▶ [Stated problem] Starting at the line containing "St Moritz label" and ending at the line containing "[x=205, y=59]", rewrite those records with "screenshot" changed to "screen capture" and nothing else altered.

▶ [A run of records]
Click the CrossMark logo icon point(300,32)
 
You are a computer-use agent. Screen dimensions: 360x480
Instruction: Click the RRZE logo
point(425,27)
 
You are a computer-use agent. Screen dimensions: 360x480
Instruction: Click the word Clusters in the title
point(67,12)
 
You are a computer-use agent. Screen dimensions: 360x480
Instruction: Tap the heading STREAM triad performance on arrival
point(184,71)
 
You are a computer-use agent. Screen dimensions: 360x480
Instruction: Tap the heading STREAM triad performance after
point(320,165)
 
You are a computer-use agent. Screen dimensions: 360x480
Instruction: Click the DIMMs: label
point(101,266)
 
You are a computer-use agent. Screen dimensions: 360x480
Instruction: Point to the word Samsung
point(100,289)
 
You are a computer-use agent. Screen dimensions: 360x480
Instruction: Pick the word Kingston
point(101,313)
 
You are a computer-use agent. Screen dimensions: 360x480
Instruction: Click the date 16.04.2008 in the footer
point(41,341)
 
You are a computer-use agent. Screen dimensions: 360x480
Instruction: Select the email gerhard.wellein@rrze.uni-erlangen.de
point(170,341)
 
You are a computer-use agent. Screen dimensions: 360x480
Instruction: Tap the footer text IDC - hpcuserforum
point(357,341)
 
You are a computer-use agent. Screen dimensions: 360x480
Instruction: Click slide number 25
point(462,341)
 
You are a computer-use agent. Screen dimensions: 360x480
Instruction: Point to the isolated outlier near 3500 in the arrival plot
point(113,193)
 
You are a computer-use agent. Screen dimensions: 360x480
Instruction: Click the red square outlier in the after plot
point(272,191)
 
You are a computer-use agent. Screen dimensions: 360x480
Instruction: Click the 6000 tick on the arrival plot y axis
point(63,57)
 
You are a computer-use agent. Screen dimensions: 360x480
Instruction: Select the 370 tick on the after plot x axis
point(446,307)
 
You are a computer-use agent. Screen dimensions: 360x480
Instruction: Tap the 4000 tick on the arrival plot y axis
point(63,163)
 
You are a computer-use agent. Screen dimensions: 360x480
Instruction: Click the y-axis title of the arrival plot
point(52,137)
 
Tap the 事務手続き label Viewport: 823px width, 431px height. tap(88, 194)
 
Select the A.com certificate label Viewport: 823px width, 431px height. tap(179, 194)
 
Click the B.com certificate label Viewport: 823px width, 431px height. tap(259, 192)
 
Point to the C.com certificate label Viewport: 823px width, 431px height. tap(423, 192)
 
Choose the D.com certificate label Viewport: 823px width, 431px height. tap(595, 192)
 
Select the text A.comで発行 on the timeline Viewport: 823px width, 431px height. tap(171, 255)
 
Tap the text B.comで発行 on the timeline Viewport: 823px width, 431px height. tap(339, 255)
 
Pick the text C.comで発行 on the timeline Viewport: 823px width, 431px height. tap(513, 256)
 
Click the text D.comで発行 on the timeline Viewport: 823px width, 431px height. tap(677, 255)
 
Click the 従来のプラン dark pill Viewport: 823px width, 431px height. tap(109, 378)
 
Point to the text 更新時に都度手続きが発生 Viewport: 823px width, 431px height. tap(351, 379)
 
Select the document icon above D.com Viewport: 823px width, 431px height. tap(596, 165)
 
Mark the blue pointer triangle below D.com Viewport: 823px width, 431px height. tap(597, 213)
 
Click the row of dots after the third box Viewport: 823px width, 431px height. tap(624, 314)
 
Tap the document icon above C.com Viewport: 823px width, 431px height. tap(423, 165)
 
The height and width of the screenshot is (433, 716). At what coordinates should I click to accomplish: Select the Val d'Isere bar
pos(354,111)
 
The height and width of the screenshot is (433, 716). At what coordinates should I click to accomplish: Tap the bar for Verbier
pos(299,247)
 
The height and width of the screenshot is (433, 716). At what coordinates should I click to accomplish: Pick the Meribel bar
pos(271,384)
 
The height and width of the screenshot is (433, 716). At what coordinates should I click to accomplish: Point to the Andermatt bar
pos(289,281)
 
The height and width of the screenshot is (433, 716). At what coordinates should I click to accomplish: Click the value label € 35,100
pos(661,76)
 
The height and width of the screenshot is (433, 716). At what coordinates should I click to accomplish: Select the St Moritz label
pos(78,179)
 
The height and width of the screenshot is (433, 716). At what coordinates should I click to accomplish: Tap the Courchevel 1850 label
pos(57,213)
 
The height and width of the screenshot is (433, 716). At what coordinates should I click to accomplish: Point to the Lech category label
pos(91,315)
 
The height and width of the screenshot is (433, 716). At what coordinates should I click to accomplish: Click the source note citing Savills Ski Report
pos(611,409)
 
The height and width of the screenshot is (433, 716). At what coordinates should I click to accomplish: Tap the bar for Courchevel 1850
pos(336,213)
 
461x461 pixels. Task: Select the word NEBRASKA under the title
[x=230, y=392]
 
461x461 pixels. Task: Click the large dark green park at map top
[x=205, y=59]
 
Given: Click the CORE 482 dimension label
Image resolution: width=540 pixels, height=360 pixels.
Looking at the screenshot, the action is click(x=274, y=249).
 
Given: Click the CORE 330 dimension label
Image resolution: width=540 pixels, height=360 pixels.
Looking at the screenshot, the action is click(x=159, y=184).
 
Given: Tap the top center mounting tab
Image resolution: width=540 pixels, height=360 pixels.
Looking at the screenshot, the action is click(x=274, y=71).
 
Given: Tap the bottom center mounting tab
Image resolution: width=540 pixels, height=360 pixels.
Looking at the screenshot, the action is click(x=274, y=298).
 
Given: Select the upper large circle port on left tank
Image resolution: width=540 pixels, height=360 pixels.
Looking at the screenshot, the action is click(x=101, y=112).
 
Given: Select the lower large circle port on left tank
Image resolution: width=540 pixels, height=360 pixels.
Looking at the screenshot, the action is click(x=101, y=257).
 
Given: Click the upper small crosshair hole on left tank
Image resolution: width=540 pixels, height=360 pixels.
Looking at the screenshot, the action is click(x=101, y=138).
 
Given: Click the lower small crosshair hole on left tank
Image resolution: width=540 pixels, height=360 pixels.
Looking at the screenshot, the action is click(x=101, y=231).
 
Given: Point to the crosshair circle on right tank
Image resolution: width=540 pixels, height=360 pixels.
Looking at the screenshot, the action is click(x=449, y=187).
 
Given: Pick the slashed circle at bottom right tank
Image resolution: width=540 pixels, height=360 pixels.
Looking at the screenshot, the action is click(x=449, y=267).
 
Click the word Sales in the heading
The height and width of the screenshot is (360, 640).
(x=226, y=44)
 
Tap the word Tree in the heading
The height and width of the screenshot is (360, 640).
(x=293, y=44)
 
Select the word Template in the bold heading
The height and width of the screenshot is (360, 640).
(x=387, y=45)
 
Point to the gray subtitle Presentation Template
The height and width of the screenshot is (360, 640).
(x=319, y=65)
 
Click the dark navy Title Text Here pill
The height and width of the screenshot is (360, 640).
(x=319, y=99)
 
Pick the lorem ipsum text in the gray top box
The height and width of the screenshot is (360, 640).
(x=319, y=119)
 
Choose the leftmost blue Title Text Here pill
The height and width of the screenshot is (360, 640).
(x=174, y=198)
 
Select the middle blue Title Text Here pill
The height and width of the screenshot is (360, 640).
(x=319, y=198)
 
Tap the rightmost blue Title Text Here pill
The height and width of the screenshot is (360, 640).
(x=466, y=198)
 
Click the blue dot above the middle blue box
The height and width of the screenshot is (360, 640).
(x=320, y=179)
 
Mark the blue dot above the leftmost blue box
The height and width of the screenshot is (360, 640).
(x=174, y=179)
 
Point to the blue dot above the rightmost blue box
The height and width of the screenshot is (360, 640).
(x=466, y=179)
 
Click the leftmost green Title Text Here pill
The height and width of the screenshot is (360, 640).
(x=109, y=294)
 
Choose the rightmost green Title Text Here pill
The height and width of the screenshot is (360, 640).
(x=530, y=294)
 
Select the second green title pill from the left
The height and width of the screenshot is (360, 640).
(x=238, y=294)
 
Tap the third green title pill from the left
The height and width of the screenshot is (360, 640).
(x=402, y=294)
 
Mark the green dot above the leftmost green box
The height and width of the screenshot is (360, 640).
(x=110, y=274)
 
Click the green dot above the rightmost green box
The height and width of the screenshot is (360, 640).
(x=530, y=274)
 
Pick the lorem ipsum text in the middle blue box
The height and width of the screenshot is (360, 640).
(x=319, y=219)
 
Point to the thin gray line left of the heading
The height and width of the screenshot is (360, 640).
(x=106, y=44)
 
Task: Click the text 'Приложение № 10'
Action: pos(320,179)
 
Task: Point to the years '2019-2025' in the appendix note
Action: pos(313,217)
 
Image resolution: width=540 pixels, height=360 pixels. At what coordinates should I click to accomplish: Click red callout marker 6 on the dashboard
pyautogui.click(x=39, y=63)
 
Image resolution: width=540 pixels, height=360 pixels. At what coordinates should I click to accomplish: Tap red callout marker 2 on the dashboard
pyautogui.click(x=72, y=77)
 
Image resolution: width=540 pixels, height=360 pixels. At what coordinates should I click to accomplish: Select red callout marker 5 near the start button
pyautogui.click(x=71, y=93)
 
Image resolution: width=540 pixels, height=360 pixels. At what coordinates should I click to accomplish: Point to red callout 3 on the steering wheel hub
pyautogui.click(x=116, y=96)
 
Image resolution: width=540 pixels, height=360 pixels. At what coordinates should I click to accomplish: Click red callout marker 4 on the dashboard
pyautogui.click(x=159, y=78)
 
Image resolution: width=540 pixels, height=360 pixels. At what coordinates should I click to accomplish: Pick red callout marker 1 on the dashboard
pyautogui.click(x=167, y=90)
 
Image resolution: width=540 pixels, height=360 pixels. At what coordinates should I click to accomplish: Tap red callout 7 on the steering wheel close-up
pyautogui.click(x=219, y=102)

▶ [Solution for this exercise]
The height and width of the screen capture is (433, 716). At what coordinates should I click to accomplish: Select the St Moritz label
pos(78,179)
 
The height and width of the screen capture is (433, 716). At what coordinates should I click to accomplish: Tap the Courchevel 1850 label
pos(57,213)
 
The height and width of the screen capture is (433, 716). At what coordinates should I click to accomplish: Point to the Lech category label
pos(91,315)
 
The height and width of the screen capture is (433, 716). At what coordinates should I click to accomplish: Click the source note citing Savills Ski Report
pos(611,409)
 
The height and width of the screen capture is (433, 716). At what coordinates should I click to accomplish: Tap the bar for Courchevel 1850
pos(336,213)
 
461x461 pixels. Task: Select the word NEBRASKA under the title
[x=230, y=392]
 
461x461 pixels. Task: Click the large dark green park at map top
[x=205, y=59]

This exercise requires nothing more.